ACTIVITY: The answer is one number. Say how many lines in the entries below include the word "will".

STUDY MATERIAL:
****

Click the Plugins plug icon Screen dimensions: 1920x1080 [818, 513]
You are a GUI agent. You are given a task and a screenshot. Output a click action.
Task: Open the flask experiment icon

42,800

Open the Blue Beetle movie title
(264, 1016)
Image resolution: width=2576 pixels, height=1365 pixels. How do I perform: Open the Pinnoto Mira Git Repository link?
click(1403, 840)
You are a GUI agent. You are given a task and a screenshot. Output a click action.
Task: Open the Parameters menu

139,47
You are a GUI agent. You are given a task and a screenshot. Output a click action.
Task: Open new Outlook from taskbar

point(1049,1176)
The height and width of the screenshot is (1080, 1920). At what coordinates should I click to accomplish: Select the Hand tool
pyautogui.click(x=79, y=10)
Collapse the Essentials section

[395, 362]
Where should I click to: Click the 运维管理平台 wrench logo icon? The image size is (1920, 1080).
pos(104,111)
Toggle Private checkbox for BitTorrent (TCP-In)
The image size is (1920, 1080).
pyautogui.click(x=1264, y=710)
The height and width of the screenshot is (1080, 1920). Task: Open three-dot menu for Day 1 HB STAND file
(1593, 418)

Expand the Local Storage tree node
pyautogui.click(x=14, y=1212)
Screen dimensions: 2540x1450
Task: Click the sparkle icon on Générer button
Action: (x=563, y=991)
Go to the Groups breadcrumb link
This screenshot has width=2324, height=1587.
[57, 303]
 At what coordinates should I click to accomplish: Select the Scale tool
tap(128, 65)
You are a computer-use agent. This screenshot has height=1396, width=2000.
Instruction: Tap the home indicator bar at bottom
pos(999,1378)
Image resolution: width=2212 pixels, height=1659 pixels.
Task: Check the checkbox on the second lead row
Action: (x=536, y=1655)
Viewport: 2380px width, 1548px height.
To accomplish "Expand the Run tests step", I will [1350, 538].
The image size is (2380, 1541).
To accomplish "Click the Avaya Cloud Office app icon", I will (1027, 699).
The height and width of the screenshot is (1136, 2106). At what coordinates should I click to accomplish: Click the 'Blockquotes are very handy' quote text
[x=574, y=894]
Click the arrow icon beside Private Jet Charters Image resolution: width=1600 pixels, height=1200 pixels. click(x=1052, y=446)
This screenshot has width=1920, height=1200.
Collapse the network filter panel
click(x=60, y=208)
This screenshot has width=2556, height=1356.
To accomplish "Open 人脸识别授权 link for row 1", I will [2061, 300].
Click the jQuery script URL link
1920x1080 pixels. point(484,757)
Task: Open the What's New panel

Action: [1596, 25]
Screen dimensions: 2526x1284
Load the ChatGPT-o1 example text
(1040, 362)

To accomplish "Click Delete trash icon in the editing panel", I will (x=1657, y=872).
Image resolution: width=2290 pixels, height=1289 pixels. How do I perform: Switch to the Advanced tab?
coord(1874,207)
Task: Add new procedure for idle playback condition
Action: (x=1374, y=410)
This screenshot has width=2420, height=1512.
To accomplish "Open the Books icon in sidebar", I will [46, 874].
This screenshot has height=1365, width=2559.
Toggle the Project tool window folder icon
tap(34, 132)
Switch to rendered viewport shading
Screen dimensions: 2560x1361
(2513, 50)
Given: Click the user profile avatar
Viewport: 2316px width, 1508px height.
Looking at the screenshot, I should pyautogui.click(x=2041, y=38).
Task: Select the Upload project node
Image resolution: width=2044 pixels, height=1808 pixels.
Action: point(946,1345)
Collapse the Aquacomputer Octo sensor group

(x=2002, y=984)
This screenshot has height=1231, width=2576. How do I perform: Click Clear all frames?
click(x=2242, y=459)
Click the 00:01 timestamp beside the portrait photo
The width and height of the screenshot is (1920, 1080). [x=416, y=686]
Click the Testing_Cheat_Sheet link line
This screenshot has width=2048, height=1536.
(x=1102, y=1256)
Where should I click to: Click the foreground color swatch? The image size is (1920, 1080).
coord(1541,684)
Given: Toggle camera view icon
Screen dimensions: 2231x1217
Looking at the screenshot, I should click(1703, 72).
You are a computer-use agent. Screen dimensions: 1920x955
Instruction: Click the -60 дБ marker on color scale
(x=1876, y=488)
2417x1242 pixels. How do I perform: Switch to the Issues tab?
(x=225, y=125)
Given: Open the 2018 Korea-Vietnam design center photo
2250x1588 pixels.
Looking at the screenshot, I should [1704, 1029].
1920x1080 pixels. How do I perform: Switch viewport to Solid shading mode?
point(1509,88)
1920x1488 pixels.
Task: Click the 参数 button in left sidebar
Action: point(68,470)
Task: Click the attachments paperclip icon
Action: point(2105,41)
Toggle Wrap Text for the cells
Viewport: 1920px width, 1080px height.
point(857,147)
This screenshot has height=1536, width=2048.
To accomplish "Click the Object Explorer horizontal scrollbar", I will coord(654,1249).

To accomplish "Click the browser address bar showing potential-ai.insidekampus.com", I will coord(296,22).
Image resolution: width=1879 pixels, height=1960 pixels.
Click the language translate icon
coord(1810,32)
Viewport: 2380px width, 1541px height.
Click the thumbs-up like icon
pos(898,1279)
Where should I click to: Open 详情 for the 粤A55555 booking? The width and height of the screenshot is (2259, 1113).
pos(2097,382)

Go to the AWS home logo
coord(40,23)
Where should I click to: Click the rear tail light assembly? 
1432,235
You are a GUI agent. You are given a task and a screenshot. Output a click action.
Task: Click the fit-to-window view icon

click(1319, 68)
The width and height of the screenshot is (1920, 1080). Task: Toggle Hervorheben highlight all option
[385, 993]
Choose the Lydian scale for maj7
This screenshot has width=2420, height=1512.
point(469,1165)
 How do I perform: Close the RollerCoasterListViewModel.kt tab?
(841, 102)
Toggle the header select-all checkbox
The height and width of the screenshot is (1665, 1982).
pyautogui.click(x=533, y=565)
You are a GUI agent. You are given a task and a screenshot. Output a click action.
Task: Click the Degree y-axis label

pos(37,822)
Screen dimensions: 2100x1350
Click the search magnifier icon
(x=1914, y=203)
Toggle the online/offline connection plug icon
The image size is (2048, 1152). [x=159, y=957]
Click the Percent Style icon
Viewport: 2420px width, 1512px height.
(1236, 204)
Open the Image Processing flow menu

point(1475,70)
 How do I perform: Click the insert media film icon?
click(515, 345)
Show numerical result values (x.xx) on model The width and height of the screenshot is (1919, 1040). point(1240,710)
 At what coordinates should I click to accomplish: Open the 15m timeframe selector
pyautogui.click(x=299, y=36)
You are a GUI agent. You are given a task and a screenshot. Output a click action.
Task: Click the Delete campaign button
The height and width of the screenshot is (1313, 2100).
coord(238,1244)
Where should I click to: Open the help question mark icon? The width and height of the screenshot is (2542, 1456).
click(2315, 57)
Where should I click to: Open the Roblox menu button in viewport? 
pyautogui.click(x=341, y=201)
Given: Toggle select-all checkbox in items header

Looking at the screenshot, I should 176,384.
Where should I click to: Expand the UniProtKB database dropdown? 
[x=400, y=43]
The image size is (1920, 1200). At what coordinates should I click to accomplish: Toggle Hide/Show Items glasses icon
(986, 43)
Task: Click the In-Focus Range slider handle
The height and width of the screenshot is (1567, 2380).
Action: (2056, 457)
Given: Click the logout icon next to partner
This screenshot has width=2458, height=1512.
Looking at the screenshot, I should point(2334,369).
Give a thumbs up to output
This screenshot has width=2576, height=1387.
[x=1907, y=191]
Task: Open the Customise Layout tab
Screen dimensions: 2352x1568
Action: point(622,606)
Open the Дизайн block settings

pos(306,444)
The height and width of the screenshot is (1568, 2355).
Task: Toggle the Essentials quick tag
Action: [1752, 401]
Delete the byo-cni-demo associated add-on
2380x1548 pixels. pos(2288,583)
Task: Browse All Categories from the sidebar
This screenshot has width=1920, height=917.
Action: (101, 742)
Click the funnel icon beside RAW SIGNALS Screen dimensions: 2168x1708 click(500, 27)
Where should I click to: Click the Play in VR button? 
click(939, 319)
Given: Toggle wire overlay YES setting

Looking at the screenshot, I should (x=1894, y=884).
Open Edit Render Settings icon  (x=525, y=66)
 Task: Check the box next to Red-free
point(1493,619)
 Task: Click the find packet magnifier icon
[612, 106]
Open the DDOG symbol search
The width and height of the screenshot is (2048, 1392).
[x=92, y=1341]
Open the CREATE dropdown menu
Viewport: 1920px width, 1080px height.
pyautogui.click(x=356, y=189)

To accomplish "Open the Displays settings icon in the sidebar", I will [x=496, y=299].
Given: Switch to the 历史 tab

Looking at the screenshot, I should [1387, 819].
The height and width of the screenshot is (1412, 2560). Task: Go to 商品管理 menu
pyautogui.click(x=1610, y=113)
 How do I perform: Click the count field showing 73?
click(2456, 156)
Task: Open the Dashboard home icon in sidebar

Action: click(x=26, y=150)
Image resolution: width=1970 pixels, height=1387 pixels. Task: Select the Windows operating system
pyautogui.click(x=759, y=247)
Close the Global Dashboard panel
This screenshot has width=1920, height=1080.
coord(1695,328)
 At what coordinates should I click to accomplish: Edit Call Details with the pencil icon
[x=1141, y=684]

****

TASK SOLUTION: 8